I Watched a Drive-Thru AI Cut Off a Person Who Stutters. Then I Built Something Different.

Ashutosh Singhal April 12, 202613 min read

There's a video that's been making the rounds on Reddit. A woman at a Wendy's drive-thru is trying to order a Baconator. She stutters — a block on the "b" — and the AI cuts her off mid-word, cheerfully suggesting a Frosty. She tries again. The system interprets her repetition as a new order. Three attempts later, she's shouting "AGENT" at a speaker box that doesn't care.

I've watched that video probably thirty times. Not because it's funny — it's not — but because every failure in that interaction maps precisely to an architectural decision somebody made in a conference room, probably while looking at a slide that said "86% success rate."

That remaining 14%? Those are real people. And I'd argue the architecture was never built for them in the first place.

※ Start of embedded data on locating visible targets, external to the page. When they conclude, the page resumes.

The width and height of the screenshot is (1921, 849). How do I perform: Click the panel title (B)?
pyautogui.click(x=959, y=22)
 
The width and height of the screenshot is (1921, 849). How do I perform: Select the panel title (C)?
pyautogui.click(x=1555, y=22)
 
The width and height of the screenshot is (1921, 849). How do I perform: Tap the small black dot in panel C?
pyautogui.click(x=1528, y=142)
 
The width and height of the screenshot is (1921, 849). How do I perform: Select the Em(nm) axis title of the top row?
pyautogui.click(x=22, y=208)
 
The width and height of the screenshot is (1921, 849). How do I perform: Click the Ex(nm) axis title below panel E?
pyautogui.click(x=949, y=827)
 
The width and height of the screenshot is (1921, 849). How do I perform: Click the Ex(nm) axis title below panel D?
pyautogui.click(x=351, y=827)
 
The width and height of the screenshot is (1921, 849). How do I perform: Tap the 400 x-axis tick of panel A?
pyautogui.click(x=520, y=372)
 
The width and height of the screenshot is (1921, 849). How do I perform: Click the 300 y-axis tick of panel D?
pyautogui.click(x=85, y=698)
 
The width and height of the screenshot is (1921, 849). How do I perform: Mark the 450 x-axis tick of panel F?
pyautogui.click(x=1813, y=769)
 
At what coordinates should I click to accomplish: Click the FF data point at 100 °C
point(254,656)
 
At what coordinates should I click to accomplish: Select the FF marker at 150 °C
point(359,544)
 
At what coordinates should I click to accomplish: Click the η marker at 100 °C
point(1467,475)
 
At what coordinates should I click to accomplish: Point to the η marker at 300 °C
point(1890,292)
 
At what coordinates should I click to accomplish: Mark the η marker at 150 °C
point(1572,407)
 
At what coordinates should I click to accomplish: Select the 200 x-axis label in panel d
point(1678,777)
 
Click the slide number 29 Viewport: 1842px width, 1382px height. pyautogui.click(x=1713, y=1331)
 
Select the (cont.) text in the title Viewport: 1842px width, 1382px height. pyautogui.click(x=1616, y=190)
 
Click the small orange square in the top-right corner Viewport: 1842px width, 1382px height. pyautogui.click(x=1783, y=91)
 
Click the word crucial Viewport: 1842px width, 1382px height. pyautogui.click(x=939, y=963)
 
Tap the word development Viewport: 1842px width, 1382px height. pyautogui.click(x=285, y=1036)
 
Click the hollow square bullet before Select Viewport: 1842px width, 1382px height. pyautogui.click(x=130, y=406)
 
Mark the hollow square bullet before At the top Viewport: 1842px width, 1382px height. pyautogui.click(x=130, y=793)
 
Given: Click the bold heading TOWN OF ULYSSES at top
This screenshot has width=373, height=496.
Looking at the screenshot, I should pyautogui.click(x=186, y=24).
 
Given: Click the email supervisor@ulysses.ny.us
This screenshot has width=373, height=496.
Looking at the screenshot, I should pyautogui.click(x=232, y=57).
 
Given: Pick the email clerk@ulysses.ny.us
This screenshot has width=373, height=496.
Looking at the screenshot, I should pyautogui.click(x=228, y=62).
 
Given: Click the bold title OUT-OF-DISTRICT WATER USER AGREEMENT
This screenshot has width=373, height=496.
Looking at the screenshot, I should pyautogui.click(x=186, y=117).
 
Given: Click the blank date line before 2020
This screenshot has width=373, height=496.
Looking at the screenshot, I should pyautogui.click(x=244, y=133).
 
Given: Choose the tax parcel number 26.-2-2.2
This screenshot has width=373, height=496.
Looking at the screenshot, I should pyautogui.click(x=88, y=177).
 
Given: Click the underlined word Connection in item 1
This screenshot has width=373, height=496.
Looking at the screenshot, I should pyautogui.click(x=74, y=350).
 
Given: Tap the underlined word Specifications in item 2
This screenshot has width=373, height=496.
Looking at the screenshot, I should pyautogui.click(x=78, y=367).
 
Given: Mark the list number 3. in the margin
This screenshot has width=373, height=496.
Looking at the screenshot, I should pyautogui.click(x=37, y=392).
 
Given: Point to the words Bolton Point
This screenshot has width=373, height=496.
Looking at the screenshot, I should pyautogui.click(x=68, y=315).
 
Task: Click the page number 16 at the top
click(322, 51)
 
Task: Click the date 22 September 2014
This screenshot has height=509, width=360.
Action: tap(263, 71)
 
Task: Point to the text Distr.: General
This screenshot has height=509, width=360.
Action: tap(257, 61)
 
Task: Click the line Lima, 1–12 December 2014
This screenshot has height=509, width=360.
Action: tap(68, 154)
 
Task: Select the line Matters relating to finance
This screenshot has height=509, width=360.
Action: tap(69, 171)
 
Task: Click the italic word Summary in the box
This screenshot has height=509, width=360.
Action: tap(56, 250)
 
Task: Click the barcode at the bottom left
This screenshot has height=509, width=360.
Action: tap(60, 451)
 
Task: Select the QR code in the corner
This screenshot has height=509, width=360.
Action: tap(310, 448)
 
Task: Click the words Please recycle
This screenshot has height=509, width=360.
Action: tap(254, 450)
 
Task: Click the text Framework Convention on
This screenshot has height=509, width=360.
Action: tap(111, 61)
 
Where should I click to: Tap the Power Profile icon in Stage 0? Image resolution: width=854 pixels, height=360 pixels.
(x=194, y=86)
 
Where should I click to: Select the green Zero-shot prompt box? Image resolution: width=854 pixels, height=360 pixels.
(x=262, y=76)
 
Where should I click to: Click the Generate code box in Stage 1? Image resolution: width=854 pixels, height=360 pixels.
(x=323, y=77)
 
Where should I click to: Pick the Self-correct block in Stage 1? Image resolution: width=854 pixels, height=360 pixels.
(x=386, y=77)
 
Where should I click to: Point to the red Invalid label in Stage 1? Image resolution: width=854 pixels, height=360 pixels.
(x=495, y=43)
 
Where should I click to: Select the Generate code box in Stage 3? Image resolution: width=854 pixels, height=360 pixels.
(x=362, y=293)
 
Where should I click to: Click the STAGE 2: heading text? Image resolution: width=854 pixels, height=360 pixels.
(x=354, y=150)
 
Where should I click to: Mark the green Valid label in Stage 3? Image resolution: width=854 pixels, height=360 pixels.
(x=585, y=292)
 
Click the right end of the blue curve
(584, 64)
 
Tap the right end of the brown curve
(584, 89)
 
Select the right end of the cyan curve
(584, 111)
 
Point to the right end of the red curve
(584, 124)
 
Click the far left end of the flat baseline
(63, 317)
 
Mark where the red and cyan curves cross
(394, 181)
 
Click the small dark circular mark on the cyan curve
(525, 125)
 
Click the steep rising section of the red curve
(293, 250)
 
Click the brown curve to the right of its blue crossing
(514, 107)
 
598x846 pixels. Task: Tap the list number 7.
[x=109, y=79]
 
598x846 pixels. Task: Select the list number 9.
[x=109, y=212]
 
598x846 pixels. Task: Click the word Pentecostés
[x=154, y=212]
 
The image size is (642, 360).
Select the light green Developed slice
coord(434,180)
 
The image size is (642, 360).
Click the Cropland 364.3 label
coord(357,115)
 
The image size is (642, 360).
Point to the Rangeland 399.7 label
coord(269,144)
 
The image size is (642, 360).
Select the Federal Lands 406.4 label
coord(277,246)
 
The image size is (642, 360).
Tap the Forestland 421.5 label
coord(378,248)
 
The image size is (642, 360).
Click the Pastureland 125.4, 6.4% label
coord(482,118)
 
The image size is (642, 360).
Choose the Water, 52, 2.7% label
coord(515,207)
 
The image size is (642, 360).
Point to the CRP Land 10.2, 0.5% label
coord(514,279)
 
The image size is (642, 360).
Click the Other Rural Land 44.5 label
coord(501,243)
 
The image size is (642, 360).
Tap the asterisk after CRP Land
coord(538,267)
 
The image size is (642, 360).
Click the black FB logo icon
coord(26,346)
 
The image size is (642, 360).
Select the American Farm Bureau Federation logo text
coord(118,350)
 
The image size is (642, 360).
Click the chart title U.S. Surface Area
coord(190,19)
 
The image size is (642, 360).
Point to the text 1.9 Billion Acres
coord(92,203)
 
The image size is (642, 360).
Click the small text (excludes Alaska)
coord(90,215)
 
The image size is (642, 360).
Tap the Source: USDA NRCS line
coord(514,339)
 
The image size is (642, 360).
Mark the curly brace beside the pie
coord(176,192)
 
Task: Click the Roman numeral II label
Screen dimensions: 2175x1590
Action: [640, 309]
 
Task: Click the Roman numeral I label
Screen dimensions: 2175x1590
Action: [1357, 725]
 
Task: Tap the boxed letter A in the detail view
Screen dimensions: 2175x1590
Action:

This is the story of why my team at Veriprajna spent the better part of two years rejecting the fastest path to market in voice AI — and what we built instead.

What Does "Enterprise-Grade Voice AI" Actually Mean?

Most companies in our space do something remarkably simple: they connect a microphone to an API. OpenAI, Google, Anthropic — pick your favorite large language model, pipe audio in, get text back, generate a response. Ship it.

I call this the API wrapper approach, and it works beautifully in a demo. Quiet room, clear speaker, simple request. The demo always works.

The demo always works. The drive-thru at 11:47 PM with a diesel truck idling behind you and a toddler screaming in the backseat — that's where architecture actually matters.

The Wendy's FreshAI system — built on Google Cloud's Vertex AI — is probably the highest-profile example of this approach at scale. And the reported customer experiences tell you everything you need to know about its limits: customers needing three or more attempts for simple orders, the system cutting people off mid-sentence to suggest items they didn't ask for, and an experience described as "unusable" for anyone with a speech disfluency.

Yet Wendy's is expanding to 500-600 locations. The reason is simple math — the system increases average check size through upselling, and the labor efficiency numbers look good on a quarterly earnings call. If you're optimizing for the average, the architecture is a success. If you're the person it doesn't work for, the architecture is broken.

I explored this tension in depth in the interactive version of our research. But the core argument is one I want to make personally, because it shaped how we build everything.

The Night We Realized the Microphone Was the Wrong Place to Start

It was about 9 PM on a Thursday in late spring. Me, my co-founder, and two engineers standing in the parking lot of a shuttered Taco Bell we'd gotten permission to use for testing. We had our prototype mounted on a post — a speaker, a mic, some duct tape holding it all together. We'd been running it in the lab for weeks at about 95% accuracy. We felt ready.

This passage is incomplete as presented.